WHAT IS EXPECTED — The answer must be every line of the records below that contains the word "chart".

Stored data
########
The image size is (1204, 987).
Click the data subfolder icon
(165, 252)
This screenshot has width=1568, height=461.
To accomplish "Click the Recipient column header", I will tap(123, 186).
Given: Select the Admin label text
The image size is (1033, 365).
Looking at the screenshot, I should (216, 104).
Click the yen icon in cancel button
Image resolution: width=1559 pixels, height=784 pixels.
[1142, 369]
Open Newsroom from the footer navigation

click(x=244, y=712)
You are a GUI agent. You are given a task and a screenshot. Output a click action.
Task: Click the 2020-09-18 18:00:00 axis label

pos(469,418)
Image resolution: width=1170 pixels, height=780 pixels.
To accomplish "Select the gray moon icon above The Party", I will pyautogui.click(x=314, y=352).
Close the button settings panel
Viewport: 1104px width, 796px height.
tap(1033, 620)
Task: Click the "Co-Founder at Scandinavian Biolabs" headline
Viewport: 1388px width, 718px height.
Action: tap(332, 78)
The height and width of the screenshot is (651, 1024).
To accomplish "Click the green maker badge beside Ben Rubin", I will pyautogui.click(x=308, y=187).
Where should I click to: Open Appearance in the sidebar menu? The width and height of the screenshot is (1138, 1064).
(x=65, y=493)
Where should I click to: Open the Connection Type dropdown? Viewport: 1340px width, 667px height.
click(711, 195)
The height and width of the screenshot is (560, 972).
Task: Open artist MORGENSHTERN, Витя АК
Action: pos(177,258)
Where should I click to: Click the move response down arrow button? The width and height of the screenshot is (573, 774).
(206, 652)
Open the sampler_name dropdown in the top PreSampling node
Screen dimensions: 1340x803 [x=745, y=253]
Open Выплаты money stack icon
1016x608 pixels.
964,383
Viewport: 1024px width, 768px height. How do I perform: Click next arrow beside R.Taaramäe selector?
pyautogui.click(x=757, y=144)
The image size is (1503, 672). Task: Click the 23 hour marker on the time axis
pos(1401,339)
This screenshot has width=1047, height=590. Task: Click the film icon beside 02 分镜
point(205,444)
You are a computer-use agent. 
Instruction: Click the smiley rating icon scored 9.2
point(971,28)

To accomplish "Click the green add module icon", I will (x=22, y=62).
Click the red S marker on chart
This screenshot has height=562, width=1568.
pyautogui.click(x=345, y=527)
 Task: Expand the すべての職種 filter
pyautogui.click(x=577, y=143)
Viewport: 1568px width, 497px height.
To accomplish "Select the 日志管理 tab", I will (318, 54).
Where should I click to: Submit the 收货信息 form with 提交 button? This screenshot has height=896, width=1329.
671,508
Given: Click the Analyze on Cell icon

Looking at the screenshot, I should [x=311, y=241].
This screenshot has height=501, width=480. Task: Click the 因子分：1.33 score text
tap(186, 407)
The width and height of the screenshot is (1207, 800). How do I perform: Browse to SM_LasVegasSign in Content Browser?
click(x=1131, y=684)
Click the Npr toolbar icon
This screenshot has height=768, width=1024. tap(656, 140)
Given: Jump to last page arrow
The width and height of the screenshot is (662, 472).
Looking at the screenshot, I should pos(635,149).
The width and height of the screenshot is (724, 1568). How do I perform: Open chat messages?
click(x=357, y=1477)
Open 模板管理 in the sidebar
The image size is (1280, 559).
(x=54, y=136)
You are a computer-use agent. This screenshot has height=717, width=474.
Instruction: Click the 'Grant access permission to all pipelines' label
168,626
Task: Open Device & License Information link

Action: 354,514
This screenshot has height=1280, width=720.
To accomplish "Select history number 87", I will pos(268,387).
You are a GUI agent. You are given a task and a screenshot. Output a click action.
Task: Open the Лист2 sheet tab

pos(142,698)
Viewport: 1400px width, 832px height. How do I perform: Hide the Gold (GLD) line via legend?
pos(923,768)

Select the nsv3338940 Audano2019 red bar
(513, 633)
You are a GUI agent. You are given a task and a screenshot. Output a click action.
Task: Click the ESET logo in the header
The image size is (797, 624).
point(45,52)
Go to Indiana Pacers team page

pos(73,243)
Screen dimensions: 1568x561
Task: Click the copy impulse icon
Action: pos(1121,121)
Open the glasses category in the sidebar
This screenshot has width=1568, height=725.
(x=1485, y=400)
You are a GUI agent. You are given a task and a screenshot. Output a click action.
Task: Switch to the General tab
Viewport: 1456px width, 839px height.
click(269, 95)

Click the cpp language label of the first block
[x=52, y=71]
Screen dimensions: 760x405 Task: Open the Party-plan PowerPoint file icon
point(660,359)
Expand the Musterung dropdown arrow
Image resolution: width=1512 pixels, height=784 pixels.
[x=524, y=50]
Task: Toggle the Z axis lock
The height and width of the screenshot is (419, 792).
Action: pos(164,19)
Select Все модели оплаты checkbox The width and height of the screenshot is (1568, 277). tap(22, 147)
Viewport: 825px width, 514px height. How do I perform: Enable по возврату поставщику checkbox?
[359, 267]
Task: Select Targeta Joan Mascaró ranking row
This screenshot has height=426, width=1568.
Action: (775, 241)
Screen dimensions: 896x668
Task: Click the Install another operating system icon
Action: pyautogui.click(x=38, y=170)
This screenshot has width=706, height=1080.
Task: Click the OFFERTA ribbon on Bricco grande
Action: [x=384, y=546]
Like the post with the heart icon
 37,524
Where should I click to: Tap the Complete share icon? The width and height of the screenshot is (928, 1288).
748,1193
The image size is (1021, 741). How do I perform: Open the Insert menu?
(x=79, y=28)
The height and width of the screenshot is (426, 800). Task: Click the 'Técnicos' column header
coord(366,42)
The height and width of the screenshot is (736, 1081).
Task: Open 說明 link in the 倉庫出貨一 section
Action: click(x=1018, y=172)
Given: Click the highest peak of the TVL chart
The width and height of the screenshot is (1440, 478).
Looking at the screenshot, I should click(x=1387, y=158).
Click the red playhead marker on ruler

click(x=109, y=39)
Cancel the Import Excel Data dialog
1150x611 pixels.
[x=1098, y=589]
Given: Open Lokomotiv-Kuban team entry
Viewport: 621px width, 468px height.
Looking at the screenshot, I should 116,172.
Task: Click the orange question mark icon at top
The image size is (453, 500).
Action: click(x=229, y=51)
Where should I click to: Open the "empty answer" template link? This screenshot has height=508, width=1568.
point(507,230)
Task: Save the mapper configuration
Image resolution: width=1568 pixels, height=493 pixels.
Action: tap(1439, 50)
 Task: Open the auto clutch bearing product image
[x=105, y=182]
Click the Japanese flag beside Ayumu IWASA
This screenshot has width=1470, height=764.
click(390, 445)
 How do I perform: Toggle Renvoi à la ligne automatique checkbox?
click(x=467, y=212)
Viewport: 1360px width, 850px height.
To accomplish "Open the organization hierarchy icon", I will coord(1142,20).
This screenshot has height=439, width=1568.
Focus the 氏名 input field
########
ANSWER TO THIS EXERCISE —
Click the red S marker on chart
Given: Click the highest peak of the TVL chart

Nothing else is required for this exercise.